Amazingly, most of the guards—used to following orders—followed hers. They took off for the door without a backward glance at their charbroiling lord. Only the bluecoat leader remained, battling Rourke, but she fully trusted the pirate to win. He didn’t need her help this time. And she had something she had to do.
Grabbing up her knife where it had fallen on the floor, she ran for the earl’s bedchamber, where the naked girl sobbed, her wrists tied to one of the bedposts.
“The earl’s dead,” Brenna told her. “I’m getting you out of here.” The poor kid hadn’t been as lucky as Brenna at fifteen.
As the ropes finally parted beneath her blade, Rourke burst into the door.
“Wildcat!”
Brenna grabbed the earl’s nightshirt and shoved it at the girl. “Hold it to your nose until we get through the smoke, then you can put it on.” She ran to Rourke and threw her arms around him. “He’s dead.”
“Aye.” Rourke pressed a quick, hard kiss to her hair, then pulled her and the girl across the burning room. At the doorway, the girl paused to don the nightshirt while Brenna stared at the flames that were destroying her enemy.
As the three raced down the now empty passage she glanced at Rourke. “I thought
I
was supposed to be the one to kill him.” Shouts and screams echoed up from the lower levels of the castle as the occupants fled. Only one room was on fire, but in a castle like this, with the floors made of wood, the entire structure would be gutted by morning and all within knew it.
She and Rourke would have no trouble getting out. There would be no one left to keep them here. And no reason.
Rourke grabbed her hand and held tight. “The prophecy said ye were to be the earl’s destruction, aye? Not that ye would be the one to kill him.”
Brenna reached back and grabbed the girl’s hand in turn, in a strange way feeling as if she had hold of herself at that age. In one hand she held her past, in the other, her future.
“ ’Twas his obsession with ye that killed him, ye ken?”
Brenna felt the weight of twenty years lift from her shoulders and laughed. “
Now
you tell me.”
 
 
Malcolm met them halfway down the sea path. His gaze flew to hers. “I was coming to find you.”
“He’d dead, Malcolm,” Brenna told him.
Her brother nodded silently, but as he turned to lead the way back down, his teeth flashed in the moonlight in a feral grin. He led them to where Hamilton and her father sat on the rocks on the tiny beach watching the flames slowly consume Castle Stour.

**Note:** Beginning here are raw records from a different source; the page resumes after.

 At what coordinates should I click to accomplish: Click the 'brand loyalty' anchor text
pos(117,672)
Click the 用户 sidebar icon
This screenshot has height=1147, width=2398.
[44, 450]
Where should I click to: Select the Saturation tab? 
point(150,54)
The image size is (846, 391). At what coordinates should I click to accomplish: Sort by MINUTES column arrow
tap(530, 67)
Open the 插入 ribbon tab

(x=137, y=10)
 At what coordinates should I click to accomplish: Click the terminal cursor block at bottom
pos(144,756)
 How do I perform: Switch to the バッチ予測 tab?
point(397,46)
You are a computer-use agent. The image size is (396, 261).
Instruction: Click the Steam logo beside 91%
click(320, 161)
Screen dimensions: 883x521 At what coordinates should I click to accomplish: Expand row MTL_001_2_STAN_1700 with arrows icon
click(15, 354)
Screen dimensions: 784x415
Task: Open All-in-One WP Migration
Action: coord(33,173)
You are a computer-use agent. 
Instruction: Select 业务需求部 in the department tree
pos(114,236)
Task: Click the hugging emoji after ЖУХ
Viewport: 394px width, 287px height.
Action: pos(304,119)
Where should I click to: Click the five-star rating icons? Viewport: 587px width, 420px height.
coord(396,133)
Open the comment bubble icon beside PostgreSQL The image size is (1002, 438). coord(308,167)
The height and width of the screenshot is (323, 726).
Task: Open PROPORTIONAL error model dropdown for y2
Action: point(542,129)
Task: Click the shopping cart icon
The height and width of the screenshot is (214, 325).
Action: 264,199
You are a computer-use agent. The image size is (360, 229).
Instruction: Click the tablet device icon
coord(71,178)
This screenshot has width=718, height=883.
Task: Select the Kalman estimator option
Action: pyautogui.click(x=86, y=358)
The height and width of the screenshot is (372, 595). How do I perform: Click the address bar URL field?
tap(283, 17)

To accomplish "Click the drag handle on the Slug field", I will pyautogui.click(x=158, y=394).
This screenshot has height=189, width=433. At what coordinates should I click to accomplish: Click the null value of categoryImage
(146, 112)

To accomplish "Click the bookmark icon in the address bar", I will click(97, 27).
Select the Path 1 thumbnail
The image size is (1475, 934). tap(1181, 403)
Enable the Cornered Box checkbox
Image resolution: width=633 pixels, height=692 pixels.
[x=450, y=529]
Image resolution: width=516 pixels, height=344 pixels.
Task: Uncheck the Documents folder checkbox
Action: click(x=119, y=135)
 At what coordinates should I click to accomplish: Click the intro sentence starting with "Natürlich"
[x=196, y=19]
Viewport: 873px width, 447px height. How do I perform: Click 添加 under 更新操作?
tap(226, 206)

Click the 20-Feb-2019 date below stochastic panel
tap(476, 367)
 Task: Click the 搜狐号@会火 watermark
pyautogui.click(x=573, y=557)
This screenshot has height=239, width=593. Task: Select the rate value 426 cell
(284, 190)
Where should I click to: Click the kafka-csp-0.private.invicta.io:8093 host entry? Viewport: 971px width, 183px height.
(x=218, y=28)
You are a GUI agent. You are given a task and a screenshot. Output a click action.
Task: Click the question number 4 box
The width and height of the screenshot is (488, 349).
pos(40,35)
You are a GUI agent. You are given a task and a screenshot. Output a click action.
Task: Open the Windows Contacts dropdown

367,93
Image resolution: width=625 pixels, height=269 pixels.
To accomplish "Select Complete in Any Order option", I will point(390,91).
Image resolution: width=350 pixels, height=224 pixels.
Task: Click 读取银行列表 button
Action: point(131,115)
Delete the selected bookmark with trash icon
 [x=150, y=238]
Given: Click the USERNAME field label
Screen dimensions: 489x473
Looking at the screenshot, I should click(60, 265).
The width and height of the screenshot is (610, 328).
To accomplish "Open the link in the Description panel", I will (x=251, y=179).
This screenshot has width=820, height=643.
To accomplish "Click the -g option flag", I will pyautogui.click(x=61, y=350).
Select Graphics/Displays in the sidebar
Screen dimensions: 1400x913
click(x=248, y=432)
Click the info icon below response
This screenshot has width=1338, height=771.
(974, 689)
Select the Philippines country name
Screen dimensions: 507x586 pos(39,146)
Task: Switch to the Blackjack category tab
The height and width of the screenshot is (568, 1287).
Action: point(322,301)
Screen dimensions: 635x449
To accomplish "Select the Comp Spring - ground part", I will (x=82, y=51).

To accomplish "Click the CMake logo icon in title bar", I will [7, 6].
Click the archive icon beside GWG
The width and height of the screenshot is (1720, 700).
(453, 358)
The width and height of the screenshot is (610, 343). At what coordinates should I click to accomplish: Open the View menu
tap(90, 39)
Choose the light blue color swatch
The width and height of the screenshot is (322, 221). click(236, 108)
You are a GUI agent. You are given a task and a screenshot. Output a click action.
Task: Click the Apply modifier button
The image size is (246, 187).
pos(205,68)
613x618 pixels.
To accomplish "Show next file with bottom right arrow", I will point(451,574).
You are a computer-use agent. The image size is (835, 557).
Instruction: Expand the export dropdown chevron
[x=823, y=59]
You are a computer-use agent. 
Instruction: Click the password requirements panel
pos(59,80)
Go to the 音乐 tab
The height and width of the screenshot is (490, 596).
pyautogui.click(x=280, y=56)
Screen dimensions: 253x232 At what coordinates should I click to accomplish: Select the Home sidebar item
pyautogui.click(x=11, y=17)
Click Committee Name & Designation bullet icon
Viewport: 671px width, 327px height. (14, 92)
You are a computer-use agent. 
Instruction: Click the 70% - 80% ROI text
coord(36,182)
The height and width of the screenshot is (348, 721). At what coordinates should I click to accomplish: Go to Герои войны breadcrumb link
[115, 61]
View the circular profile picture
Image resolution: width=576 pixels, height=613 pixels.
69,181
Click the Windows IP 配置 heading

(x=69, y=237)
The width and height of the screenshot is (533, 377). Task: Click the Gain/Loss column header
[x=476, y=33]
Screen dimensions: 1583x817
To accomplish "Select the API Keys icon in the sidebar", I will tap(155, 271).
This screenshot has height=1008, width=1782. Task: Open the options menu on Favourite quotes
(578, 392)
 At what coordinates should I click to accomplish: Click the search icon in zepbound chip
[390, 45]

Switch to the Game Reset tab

“She did it!” Malcolm crowed. “My own sister killed the Earl of Slains.” He grabbed her up and swung her around, laughing.
“Actually, Rourke’s the one who killed him.”
The moment Malcolm set her down, her father enfolded her in his strong arms and held her so tightly and so long, she was pretty sure he wasn’t ever going to let her go.
Finally, he began to sway and she helped him sit back down on the rock. But he pulled her down beside him and kept hold of her hand as if afraid she’d disappear on him again.
Malcolm took the girl aside and gently questioned her about her family and where she belonged.
Hamilton came to Brenna and hugged her hard, his face wreathed in grins. “Ye did it, lass. Ye fulfilled the prophecy, and brilliantly, too.” He sat at her feet in the sand. “I wish to know everything, aye? What happened in there?”
Malcolm and the girl joined them and she told the tale, all watching her with rapt attention.
All but Rourke.
He stood alone, the night’s breeze toying with his hair as he watched, not the burning castle, but the sea. As if he were already plotting his escape.